Леонардо улыбнулся — не заискивающе, как простой художник улыбается заказчику или знатной даме. На мгновение он дал Изабелле понять, что видит ее душу насквозь. Именно это и прочел художник в ее душе — она из тех, кто всегда смотрит вперед.
— Возможно, это качество у нас общее, magistro. Наверное, именно поэтому мы сейчас здесь, в то время как другие, менее удачливые, менее предусмотрительные, затерялись в прошлом.
— Большая честь для меня, ваша милость.
Опустив глаза вниз, он мгновение помедлил, затем черный мелок заскользил по бумаге. По спокойному лицу magistro невозможно было прочесть его чувства.
Она хотела поговорить с Леонардо о будущей картине, но не осмеливалась. Изабелла изо всех сил пыталась казаться спокойной и задумчивой, чтобы художник передал в рисунке присущие ей ум и достоинство. Если кто и был способен изобразить эти столь редкие качества, то этим художником был именно Леонардо. Изабелле не хотелось, чтобы портрет передал властную сторону ее натуры. Пусть ее запомнят как женщину будущего, женщину-видение, а не жесткую правительницу, которой она иногда себя ощущала.
Ах, если бы она могла позировать Леонардо и одновременно наблюдать за работой из-за его плеча! Позируя другим художникам, Изабелла никогда не испытывала подобного желания. Всем было известно, что если маркизу не удовлетворял результат, она лестью или угрозами добивалась, чтобы художники вносили в картину изменения. С Леонардо все было по-иному. Изабелла не сомневалась, что художник закончит рисунок и ускользнет от нее прежде, чем она вымолвит хоть слово. Поистине, этот человек неуловим!
Так она и сидела, ощущая тепло и мягкость своих рук, лежащих одна на другой, и надеясь, что воплощает само Достоинство. Неожиданно художник объявил, что сеанс завершен, и, прежде чем Изабелла успела опомниться, спрятал рисунок.
— Разве вы не дадите мне посмотреть?
— Нет-нет, он еще не завершен. Доработка займет несколько дней, затем я уеду.

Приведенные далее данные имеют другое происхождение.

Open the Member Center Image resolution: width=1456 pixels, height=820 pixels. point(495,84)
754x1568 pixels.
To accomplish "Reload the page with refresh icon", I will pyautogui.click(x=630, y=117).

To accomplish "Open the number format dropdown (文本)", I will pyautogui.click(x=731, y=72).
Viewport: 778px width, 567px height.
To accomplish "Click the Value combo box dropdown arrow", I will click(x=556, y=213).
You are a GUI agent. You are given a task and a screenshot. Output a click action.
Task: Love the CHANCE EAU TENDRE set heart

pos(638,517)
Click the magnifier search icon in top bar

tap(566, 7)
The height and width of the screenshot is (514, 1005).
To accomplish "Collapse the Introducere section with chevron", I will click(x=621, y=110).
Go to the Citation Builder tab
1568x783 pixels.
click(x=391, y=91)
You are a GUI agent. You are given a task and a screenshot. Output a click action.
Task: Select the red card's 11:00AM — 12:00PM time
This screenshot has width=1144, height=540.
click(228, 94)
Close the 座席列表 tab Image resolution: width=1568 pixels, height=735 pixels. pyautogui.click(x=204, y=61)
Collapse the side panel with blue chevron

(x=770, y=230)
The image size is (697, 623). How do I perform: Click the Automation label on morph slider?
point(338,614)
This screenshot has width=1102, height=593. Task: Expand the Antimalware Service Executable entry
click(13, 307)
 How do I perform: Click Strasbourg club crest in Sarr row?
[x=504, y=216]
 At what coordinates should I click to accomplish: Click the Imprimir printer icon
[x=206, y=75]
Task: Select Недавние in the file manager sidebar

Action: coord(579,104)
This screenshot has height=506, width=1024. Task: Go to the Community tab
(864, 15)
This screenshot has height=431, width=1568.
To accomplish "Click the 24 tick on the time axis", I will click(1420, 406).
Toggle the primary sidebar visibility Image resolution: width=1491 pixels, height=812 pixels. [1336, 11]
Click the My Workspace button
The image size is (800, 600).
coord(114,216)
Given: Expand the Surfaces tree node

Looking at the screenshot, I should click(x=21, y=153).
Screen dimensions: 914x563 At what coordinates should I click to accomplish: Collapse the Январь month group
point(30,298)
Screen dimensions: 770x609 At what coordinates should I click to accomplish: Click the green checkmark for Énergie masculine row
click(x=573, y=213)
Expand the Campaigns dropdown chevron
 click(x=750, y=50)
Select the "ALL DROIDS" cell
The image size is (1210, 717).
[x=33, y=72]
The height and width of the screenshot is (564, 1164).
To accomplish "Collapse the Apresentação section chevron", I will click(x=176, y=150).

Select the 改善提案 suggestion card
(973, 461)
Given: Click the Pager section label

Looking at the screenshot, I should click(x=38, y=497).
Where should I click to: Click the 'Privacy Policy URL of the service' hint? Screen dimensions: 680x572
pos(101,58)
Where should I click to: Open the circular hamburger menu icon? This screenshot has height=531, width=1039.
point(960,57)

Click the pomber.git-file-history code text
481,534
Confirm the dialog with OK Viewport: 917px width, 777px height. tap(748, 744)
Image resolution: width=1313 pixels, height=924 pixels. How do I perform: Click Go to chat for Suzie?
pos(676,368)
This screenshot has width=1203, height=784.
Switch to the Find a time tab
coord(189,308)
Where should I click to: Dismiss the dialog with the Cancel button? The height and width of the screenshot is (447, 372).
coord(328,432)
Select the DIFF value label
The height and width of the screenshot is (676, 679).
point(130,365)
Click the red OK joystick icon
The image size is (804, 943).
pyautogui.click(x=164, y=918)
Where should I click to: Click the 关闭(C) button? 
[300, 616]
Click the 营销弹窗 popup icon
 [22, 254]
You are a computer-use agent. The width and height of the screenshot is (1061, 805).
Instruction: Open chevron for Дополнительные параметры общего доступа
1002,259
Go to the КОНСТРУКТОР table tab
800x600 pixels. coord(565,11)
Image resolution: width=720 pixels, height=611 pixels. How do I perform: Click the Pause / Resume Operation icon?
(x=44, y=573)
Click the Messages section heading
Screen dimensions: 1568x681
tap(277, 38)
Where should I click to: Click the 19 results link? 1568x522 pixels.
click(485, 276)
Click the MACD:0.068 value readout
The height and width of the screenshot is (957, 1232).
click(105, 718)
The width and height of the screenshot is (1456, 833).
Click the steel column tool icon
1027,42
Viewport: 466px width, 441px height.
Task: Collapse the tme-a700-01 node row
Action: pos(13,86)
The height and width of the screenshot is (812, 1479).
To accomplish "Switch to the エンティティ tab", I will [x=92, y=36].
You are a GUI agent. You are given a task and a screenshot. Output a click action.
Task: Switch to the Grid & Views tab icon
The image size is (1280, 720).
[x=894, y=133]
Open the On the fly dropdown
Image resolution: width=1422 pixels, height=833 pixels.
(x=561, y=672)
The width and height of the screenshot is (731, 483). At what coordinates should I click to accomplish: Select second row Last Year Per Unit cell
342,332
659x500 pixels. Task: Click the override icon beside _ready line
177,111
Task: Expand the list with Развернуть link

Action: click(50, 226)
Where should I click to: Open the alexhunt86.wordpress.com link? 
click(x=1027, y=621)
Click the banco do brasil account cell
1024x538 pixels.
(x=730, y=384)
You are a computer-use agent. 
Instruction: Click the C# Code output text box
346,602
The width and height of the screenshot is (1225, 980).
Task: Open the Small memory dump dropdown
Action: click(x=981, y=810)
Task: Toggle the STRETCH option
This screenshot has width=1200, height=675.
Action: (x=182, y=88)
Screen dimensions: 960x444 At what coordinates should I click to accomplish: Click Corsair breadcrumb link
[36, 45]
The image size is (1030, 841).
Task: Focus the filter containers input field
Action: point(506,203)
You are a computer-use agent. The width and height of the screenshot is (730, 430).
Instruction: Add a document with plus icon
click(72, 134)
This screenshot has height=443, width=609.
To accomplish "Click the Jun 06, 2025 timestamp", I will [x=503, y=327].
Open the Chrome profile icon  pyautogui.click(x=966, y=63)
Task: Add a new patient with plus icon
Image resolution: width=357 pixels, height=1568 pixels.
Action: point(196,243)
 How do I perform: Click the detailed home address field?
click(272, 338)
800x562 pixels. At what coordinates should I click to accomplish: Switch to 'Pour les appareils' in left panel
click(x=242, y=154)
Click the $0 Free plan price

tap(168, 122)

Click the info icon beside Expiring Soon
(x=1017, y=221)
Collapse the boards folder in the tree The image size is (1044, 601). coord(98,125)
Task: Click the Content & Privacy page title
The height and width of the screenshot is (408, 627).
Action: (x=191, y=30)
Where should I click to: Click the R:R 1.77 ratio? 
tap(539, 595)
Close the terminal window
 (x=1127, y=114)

— А как же картина маслом?
Изабелла надеялась, что ее недоверие не слишком явно читается на лице.
— Я намерен сделать с рисунка копию и забрать ее с собой. Вам останется оригинал.
И после этих слов художник вместе со своим подмастерьем и музыкантами удалился.
Три дня спустя Изабелла получила рисунок. Она поинтересовалась, где сам художник, и узнала, что на рассвете он оставил Мантую. Что ж, этого следовало ожидать. В письме Леонардо рассыпался в благодарностях за гостеприимство, обещал заняться ее портретом в красках, когда закончится его служба у венецианцев. Он снова ускользнул от нее, не пожелав выслушивать комментарии и просьбы переделать рисунок или, еще хуже, нарисовать новый. Изабелла не спала полночи, готовясь попросить художника об этом одолжении, если рисунок ей не понравится. Она проявила бы сугубую осторожность, была бы честна, но не требовательна. Она похвалила бы художника, но твердо выразила бы свое желание. На крайний случай оставались деньги — с их помощью художниками так легко управлять! Небольшой аванс, обещание заплатить остальное, когда рисунок будет готов, — и дело сделано.